It wasn't mentioned in many of the obituaries of Roger Ebert, but it still smarts among nerds everywhere: Ebert's declaration that video games aren't, and never can be, art. Games, unlike movies, have an objective, and they rely on the input of users trying to achieve that objective, so they're better described as activities, he argued.
"Bobby Fischer, Michael Jordan and Dick Butkus never said they thought their games were an art form," Ebert wrote on his blog in 2010. "Nor did Shi Hua Chen, winner of the $500,000 World Series of Mah Jong in 2009. Why aren't gamers content to play their games and simply enjoy themselves?"
Well, here's a game Ebert might have considered art, simply because it requires almost no user input. "Hyperdimension Neptunia Victory" is sold in game stores, comes in a game box and is played on a game console, but it's awfully hard to find the game in it. It's more like a Saturday morning cartoon interrupted by music videos.
If you can make it through the opening music video without having a seizure, you're treated to an anime segment of big-eyed, busty schoolgirls sitting around playing video games and arguing over whether they're going to drink green tea or black tea. Then their friend reminds them that they're the goddesses of the world they live in, and goddesses should be doing something other than sitting around playing video games. This prompts you to walk into town, where someone comes up and says, "Remember when we made this music video?" Two music videos within 10 minutes of turning on your PlayStation 3.

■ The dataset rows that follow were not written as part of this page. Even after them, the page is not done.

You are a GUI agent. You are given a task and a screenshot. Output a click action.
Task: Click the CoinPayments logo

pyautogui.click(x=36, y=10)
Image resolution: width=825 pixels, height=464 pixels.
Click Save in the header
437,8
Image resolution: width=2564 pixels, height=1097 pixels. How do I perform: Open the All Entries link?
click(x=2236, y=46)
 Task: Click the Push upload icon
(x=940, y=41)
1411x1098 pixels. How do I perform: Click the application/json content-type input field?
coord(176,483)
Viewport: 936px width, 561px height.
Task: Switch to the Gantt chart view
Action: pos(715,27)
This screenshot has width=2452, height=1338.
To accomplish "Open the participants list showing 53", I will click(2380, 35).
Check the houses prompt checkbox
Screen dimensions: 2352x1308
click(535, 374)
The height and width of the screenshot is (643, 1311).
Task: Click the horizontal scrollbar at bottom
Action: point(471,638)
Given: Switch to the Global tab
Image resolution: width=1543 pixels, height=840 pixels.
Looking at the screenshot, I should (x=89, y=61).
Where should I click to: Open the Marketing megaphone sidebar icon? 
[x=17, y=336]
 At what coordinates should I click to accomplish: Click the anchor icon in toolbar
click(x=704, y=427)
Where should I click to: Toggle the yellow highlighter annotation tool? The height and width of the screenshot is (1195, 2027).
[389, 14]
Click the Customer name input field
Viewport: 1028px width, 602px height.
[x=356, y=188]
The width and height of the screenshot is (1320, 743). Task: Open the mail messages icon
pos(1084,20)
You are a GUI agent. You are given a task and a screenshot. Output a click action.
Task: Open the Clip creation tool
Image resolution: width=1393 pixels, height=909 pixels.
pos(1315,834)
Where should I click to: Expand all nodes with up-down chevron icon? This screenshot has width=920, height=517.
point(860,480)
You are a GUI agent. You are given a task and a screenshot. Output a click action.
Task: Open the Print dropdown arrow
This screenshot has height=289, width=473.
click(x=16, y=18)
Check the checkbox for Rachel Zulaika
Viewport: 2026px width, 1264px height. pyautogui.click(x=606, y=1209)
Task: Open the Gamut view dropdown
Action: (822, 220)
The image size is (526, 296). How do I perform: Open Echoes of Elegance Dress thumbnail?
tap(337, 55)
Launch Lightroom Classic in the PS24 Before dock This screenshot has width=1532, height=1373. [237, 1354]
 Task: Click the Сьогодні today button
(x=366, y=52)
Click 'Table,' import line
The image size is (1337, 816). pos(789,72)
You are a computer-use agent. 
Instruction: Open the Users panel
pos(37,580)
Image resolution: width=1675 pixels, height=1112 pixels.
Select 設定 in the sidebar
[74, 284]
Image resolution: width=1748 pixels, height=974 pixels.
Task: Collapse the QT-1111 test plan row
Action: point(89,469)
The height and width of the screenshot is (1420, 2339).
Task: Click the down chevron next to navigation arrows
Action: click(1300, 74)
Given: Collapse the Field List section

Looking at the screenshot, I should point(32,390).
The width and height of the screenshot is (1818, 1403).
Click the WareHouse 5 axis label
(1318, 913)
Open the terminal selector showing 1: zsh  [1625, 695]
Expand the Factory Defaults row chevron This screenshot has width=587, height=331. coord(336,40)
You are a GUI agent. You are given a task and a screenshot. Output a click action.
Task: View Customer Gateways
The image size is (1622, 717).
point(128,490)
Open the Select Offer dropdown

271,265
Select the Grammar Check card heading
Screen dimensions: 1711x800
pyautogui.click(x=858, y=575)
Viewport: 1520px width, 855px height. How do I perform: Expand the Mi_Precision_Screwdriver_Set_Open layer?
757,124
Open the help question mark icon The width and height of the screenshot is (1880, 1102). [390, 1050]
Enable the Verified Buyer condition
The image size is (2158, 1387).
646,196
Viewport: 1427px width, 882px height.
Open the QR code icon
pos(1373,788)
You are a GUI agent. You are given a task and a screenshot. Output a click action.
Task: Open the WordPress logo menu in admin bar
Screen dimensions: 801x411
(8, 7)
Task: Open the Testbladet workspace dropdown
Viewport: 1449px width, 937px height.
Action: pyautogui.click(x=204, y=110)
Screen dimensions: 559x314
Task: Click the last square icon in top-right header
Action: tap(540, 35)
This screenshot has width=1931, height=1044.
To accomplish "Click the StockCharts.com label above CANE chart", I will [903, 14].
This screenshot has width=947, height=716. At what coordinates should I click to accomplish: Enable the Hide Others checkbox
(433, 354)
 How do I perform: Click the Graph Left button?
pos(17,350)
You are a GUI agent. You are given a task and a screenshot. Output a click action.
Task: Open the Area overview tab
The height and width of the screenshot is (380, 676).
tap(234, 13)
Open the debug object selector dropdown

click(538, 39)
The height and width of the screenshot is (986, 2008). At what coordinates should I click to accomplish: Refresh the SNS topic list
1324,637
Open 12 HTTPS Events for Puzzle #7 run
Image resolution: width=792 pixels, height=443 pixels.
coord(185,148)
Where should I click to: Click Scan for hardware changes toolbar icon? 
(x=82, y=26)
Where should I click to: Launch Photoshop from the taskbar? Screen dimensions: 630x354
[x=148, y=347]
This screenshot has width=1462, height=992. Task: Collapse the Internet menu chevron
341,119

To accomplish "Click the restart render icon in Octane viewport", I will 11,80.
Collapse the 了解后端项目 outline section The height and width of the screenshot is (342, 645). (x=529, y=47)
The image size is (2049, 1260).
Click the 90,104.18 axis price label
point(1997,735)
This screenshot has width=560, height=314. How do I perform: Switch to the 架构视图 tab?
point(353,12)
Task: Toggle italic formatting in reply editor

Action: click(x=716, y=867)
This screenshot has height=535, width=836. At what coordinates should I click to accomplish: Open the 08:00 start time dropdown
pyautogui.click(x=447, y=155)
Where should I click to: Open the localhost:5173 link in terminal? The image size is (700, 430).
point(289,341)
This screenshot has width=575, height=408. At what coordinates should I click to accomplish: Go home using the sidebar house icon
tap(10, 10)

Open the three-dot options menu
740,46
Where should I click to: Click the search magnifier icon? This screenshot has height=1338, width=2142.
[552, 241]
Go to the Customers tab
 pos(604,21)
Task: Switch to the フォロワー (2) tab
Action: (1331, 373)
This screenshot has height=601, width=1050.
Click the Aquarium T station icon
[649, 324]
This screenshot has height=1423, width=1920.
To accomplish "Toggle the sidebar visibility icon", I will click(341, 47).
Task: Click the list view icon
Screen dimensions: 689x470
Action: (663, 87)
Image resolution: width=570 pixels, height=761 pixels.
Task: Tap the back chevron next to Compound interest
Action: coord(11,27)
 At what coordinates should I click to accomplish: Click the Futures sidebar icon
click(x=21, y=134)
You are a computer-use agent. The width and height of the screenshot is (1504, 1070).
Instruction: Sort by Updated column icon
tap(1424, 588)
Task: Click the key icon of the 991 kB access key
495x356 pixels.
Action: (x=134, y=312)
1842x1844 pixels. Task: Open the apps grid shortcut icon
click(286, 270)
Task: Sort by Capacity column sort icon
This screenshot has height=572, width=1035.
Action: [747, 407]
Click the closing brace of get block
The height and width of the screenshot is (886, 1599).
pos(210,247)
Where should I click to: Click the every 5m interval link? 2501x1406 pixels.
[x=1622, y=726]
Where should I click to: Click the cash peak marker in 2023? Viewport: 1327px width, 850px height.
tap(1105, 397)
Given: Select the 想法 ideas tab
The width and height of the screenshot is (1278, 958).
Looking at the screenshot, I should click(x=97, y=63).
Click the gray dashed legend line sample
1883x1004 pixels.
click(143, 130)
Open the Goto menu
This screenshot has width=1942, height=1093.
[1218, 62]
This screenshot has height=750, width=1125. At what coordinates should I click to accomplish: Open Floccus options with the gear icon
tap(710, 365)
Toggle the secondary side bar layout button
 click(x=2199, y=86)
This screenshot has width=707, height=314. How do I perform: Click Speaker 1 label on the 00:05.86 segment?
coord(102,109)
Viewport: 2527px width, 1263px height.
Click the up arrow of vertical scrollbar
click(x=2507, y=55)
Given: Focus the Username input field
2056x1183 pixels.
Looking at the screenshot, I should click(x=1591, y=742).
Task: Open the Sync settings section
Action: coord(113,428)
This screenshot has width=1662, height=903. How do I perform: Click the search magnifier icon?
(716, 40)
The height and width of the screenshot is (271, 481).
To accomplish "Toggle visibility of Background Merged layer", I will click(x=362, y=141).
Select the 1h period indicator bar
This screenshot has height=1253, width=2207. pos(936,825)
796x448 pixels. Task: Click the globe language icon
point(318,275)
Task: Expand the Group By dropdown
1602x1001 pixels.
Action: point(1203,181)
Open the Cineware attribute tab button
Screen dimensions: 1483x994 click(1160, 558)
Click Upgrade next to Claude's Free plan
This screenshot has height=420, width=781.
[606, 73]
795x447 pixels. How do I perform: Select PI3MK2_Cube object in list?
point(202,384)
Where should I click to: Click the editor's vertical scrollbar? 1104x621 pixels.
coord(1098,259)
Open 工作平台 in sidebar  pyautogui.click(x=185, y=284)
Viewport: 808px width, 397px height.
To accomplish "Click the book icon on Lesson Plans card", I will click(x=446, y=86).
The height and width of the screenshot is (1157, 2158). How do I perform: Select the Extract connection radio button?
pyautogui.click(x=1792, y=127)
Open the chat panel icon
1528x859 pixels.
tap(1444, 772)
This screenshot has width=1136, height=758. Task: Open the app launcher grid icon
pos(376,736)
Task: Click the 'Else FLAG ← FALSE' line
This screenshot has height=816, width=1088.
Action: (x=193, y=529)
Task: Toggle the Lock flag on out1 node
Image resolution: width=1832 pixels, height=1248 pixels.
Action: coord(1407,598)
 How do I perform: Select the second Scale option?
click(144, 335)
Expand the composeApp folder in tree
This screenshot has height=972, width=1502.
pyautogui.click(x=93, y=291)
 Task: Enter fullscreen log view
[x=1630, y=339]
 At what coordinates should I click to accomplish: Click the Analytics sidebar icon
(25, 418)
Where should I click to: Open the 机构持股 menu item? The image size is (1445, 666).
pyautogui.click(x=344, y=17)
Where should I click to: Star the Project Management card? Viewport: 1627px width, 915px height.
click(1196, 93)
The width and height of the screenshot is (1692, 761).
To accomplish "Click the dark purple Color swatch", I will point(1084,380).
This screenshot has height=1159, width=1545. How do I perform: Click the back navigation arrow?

|'Hyperdimension Nuptunia Victory'|
|» System: PS3|
|» Price: $49.99|
|» Rating: 1 out of 5 stars|
Eventually the game portion of the product begins, but it's a mercifully short time until the cartoons and music videos resume. "Hyperdimension Neptunia Victory" is one of those Japanese video games whose titles seem assembled by words picked out of a hat, and which were themselves selected for import by being picked out of a hat. But usually those games are interesting. Here is a "role-playing game" where the only role you play is to hit the attack button whenever it's your character's turn to attack, accompanied by insanely blurry, Nintendo 64-era graphics outdone in badness only by the most headache-inducing camera system of all time.
But the worst part about these game portions is they disqualify "Hyperdimension Neptunia Victory" from being that elusive thing: a piece of art that comes in a game box. It would be terrible art, but art all the same.